Ca a été très intéressant. La première réaction ne se fait pas attendre :
Testeur : ” et maintenant je lui dis quoi ? “
Moi : “ce que tu veux qu’elle fasse”
Testeur (dérouté) : “mais je dois lui dire comment pour qu’elle comprenne ce que je veux ?”
Moi : “comme tu me le dirais à moi”
Testeur : “donc j’écris ce que je veux ? ” (en l’occurence à ce stade il voulait afficher la liste d’opérateurs préalablement triés par le moteur d’analyse sémantique)
Moi : “oui, vas-y”
Testeur : “mais elle va comprendre ce que je vais dire ?”
Moi : “on verra bien, essaie”
Il écrit “affiche la liste” et crac la liste apparaît à l’écran.
Ce qui est vraiment intéressant c’est de constater à quel point nos usages du web sont ultra-conditionnés par des outils et interfaces. Dès qu’on peut enfin dire ce qu’on veut comme on le veut à la machine pour qu’elle l’exécute, c’est la déroute… On en est (ça a été la réaction des 3 personnes présentes) à essayer d’anticiper les réactions de la machine et à calculer ce qu’on doit dire pour que la machine comprenne, comme s’il était admis, normal et naturel que *nous* devions nous adapter à elle, et non l’inverse.
Second test, même stade :
Elle (finaude) : “je vais lui dire autrement on verra bien…”
Elle entre “les opérateurs” au clavier et la liste apparaît aussi, avec ses critères à elle.

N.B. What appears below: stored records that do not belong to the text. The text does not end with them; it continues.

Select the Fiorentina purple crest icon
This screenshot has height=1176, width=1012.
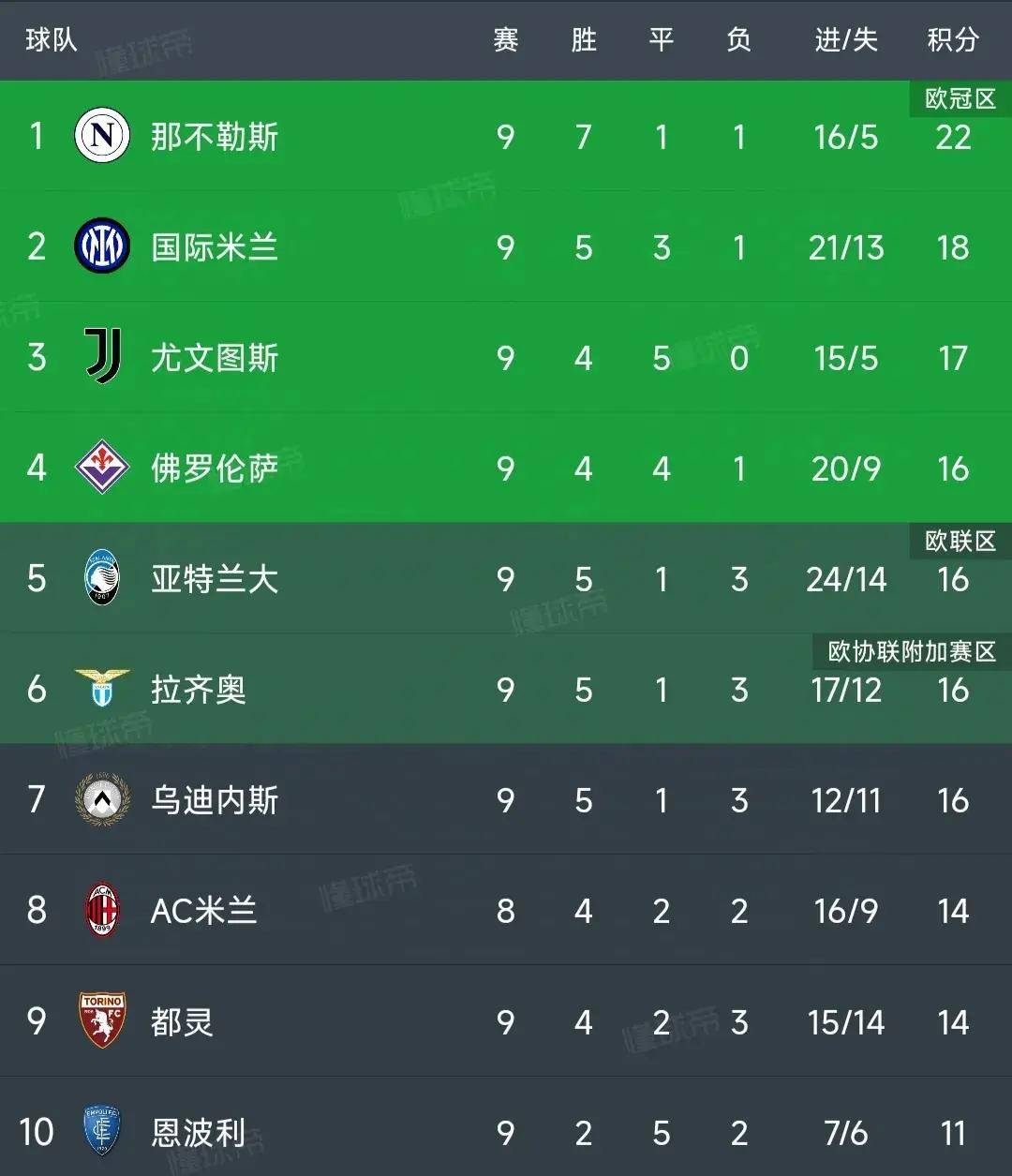point(102,468)
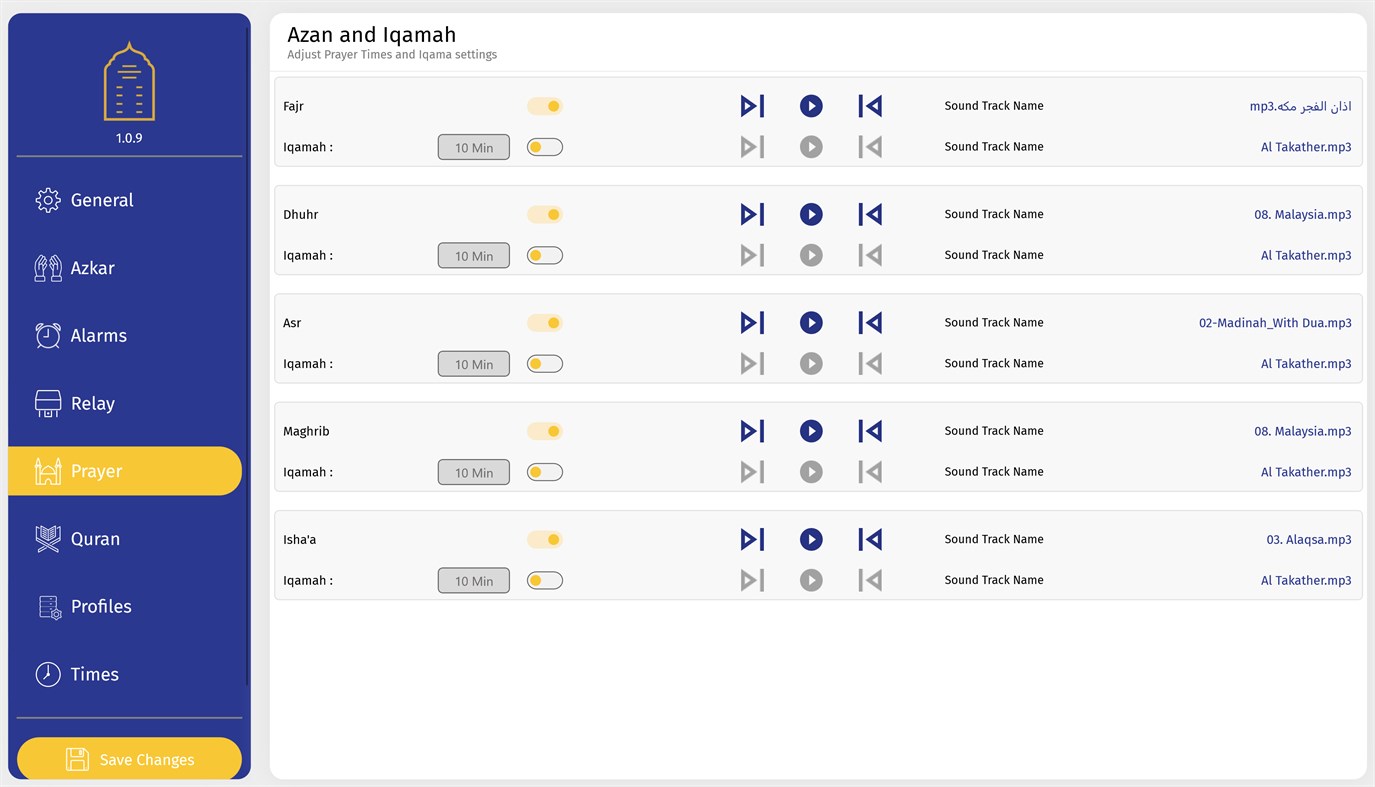The height and width of the screenshot is (787, 1375).
Task: Open the Azkar section
Action: pos(92,268)
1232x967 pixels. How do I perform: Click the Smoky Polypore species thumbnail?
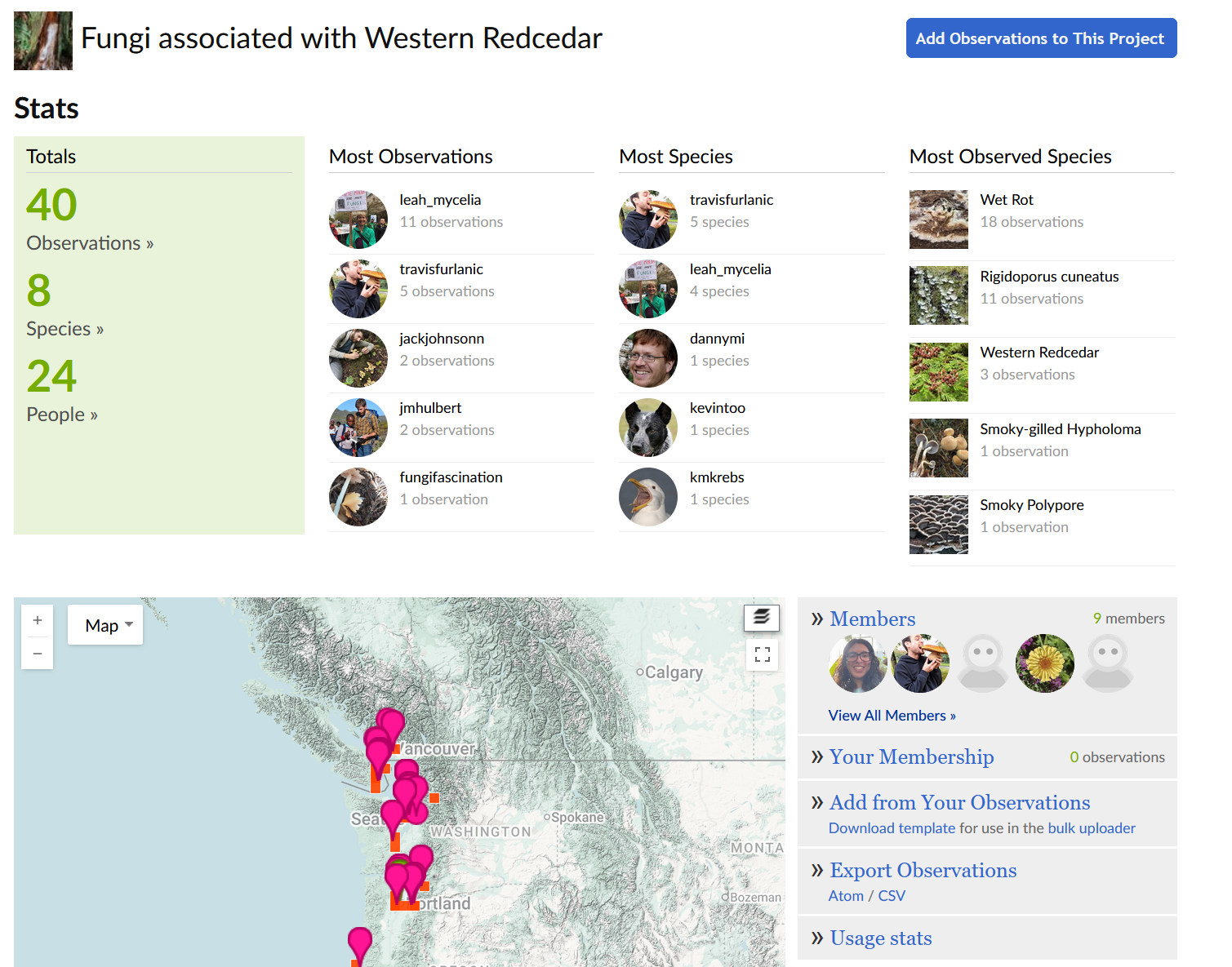[x=939, y=525]
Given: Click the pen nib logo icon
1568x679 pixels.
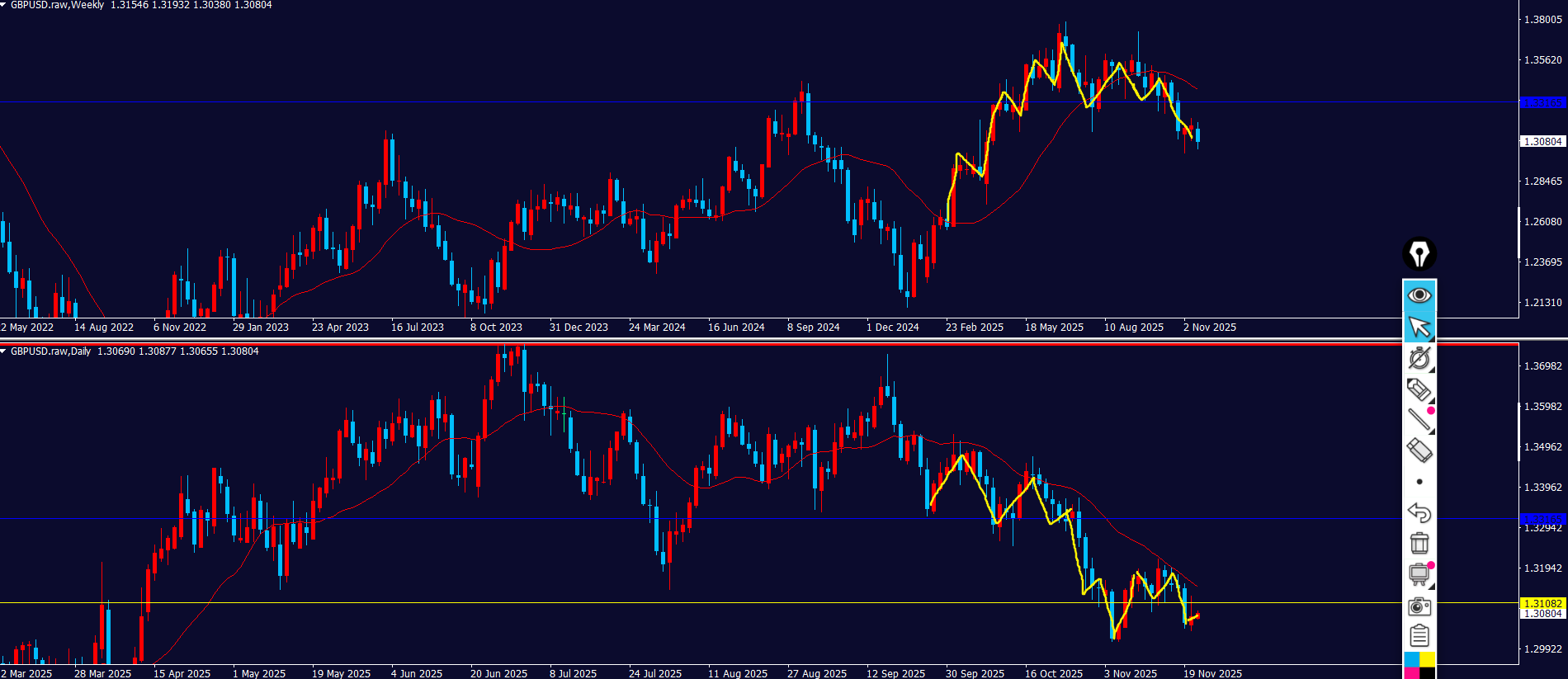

Elle : “comment c’est possible ?”
Là on est dans un autre cas de figure : nous sommes tellement habitués au scénario “une action identique provoque toujours un résultat identique, une action différente provoque toujours une réaction différente” qu’une sorte d’incompréhension se manifeste.
Troisième testeur :
Il entre “bonjour”. Le bot lui répond “bonjour, que voulez-vous faire ?”
Il entre un truc aberrant.
Le bot : “ désolé je n’ai pas compris, vous pouvez me le redire autrement SVP”
Il enchaîne ensuite sur des dials attendus et le bot peut poursuivre sa démarche logique d’analyse sémantique des réponses reçues.
Il entre ensuite “ramasser” comme action à entreprendre.
Le bot lui répond : “vous voulez une collecte de vos déchets, c’est ça ?”
Premières conclusions à chaud
L’écueil principal de ce type d’outils un peu en décalage avec les usages est le léger “stade de stupéfaction” initial. On ne sait pas exactement quoi faire ni quoi dire. Autant avec un être humain à côté de soi on saurait lui dire “où puis-je faire valoriser cette pile de vieux cartons et de vieux journaux ?”, autant le dire de cette façon à une machine nous paraît inutile car présupposé incompréhensible.
Et quand ça marche, quand la machine réagit comme un être humain en posant les questions nécessaires à la préparation d’une réponse finale pertinente, c’est alors l’effet waow qui prend le relais. Il y a donc encore beaucoup de travail pour rendre cet outil plus “amical” - au sens où on se confie à lui en toute insouciance des conséquences présupposées et en toute inconscience qu’il ne s’agit que d’un système numérique.